The Global Response Network meeting, hosted by Education International (EI), is unfolding in the International Trade Union House in Brussels from January 19-20. More than 50 participants from all over the world are analysing the current trends in the privatisation of education, a global phenomenon that pervades and hollows out education systems, posing the “biggest threat to the right to education”, according to project director Angelo Gavrielatos, who chaired the sessions.

A successful campaign

The decision to launch a Global Response to the privatisation of education was adopted by EI’s seventh World Congress as its top priority. One-and-a-half years into the campaign, the joint effort by EI’s affiliates and partners has had some success, Gavrielatos said. The Ugandan government’s decision to close the schools belonging to the private for-profit chain Bridge International Academies (BIA) in Uganda after the publication of an EI-commissioned research paper that highlighted the disastrous conditions of tuition at BIA is the best example of this success.

From research to action

At the meeting, three keynote speakers - prominent scholars and researchers – outlined the current state of the privatisation of education. Respectively, they explored the cases of Uganda and the Philippines, the regional dynamics in Latin America, and the effects of trade deals on education.

Curtis Riep, a Canadian researcher, who was commissioned by EI to carry out two studies, in Uganda(which led to the closure of BIA schools), and the Philippines(analysing the case of APEC schools), presented the operations of two major chains of for-profit private schools and their impact on the communities in which they are based.
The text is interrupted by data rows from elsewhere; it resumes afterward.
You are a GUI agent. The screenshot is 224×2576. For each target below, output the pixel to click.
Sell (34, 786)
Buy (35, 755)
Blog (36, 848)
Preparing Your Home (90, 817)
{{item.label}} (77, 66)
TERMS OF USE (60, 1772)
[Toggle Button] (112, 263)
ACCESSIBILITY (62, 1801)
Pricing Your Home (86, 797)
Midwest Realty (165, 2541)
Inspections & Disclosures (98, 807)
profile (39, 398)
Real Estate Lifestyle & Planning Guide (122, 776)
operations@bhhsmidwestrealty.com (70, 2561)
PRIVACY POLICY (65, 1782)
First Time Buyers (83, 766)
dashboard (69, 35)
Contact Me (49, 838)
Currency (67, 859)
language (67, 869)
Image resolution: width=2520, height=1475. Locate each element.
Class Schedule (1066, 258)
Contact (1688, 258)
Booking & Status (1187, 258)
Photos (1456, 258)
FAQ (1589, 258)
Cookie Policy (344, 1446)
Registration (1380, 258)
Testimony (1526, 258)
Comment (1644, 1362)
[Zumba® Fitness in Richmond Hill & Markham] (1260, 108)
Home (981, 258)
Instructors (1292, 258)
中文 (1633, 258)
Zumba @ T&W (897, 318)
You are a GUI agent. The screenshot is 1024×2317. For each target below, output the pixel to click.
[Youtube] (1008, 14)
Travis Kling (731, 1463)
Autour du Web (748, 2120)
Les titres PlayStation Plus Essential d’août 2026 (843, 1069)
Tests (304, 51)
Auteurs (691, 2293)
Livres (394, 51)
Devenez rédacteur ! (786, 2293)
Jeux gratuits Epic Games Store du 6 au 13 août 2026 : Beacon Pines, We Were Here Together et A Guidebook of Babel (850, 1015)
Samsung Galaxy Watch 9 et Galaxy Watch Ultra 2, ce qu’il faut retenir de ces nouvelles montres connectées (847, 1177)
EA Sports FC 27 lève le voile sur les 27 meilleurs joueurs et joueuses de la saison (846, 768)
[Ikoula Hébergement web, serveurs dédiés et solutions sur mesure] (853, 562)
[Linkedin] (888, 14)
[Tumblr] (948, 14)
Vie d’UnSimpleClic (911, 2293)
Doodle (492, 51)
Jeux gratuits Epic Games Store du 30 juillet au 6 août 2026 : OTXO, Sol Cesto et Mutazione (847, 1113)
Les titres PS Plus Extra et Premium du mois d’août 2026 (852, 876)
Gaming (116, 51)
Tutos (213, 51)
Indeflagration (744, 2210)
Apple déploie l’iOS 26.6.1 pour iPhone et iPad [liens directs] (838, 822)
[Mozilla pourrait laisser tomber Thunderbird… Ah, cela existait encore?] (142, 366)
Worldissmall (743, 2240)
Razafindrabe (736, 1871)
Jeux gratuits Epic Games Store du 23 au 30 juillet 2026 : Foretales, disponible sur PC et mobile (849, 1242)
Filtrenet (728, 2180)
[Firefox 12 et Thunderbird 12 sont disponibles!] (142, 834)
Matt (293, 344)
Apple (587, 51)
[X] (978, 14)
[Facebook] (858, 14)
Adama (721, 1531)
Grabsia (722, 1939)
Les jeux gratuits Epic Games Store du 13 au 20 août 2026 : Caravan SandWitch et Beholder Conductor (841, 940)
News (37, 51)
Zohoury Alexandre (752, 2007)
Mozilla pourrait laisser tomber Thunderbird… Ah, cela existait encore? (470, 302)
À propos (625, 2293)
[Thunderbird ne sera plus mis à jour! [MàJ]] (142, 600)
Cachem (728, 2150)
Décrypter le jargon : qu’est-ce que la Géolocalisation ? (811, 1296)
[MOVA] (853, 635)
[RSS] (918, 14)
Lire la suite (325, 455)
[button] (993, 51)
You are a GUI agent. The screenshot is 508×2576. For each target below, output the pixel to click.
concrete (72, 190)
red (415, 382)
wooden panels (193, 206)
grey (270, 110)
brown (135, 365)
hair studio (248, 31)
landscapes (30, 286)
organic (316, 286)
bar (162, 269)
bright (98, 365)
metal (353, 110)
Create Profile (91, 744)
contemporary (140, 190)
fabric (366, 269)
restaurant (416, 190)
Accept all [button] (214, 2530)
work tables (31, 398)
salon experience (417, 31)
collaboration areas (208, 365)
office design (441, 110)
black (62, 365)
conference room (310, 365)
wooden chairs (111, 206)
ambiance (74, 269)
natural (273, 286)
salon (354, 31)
Susan Robertson, a lecturer at the University of Cambridge, UK, talked about trade deals and their effects on the provision of and access to quality public education. Trade deals reflect the commitment of many governments to neoliberal values, said Robertson, and are part of a paradigm that is neglecting social cohesion, increasing inequality, and reducing productivity in the economies where it is applied.

The research carried out by Toni Verger and his colleagues from the University of Barcelona, Spain, explores the dynamics of privatisation in the Latin American region. Verger named different types of privatisation that are unfolding in a region which has witnessed the “strongest push towards the privatisation of education, for the longest time”, he stressed.